**Try it**
The records are given next. Repeat each one exactly.

**Data for the task**
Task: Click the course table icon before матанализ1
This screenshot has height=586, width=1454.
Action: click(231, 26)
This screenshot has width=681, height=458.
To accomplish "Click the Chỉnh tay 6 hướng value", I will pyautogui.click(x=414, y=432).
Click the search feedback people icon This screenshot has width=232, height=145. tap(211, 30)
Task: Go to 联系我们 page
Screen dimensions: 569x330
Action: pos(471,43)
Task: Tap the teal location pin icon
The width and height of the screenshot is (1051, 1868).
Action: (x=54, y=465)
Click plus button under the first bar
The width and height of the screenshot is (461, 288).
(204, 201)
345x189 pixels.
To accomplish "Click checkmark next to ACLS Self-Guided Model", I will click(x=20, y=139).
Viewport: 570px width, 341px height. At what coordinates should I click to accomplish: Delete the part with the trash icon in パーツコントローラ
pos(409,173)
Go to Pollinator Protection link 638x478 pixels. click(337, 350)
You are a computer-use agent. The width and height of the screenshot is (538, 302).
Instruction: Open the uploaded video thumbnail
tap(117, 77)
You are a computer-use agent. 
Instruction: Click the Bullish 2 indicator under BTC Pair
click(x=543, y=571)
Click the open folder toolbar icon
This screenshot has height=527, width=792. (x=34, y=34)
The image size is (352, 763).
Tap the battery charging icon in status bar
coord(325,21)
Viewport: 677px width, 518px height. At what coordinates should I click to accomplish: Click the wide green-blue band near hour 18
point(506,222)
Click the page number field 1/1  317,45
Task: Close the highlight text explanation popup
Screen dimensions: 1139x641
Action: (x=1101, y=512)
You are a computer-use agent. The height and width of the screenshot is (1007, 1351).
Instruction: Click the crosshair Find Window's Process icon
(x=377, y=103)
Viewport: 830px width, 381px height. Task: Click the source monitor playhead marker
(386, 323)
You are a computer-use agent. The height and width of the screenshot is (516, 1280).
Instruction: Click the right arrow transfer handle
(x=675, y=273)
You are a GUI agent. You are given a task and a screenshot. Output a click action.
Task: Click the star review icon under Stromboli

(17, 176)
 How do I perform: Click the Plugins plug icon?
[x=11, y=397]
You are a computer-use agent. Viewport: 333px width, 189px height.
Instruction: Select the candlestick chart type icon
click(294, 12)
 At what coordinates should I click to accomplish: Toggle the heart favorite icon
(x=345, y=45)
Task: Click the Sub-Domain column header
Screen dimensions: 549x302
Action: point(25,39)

**Answer area**
Task: Click the course table icon before матанализ1
This screenshot has height=586, width=1454.
Action: click(231, 26)
This screenshot has width=681, height=458.
To accomplish "Click the Chỉnh tay 6 hướng value", I will pyautogui.click(x=414, y=432).
Click the search feedback people icon This screenshot has width=232, height=145. tap(211, 30)
Task: Go to 联系我们 page
Screen dimensions: 569x330
Action: pos(471,43)
Task: Tap the teal location pin icon
The width and height of the screenshot is (1051, 1868).
Action: (x=54, y=465)
Click plus button under the first bar
The width and height of the screenshot is (461, 288).
(204, 201)
345x189 pixels.
To accomplish "Click checkmark next to ACLS Self-Guided Model", I will click(x=20, y=139).
Viewport: 570px width, 341px height. At what coordinates should I click to accomplish: Delete the part with the trash icon in パーツコントローラ
pos(409,173)
Go to Pollinator Protection link 638x478 pixels. click(337, 350)
You are a computer-use agent. The width and height of the screenshot is (538, 302).
Instruction: Open the uploaded video thumbnail
tap(117, 77)
You are a computer-use agent. 
Instruction: Click the Bullish 2 indicator under BTC Pair
click(x=543, y=571)
Click the open folder toolbar icon
This screenshot has height=527, width=792. (x=34, y=34)
The image size is (352, 763).
Tap the battery charging icon in status bar
coord(325,21)
Viewport: 677px width, 518px height. At what coordinates should I click to accomplish: Click the wide green-blue band near hour 18
point(506,222)
Click the page number field 1/1  317,45
Task: Close the highlight text explanation popup
Screen dimensions: 1139x641
Action: (x=1101, y=512)
You are a computer-use agent. The height and width of the screenshot is (1007, 1351).
Instruction: Click the crosshair Find Window's Process icon
(x=377, y=103)
Viewport: 830px width, 381px height. Task: Click the source monitor playhead marker
(386, 323)
You are a computer-use agent. The height and width of the screenshot is (516, 1280).
Instruction: Click the right arrow transfer handle
(x=675, y=273)
You are a GUI agent. You are given a task and a screenshot. Output a click action.
Task: Click the star review icon under Stromboli

(17, 176)
 How do I perform: Click the Plugins plug icon?
[x=11, y=397]
You are a computer-use agent. Viewport: 333px width, 189px height.
Instruction: Select the candlestick chart type icon
click(294, 12)
 At what coordinates should I click to accomplish: Toggle the heart favorite icon
(x=345, y=45)
Task: Click the Sub-Domain column header
Screen dimensions: 549x302
Action: point(25,39)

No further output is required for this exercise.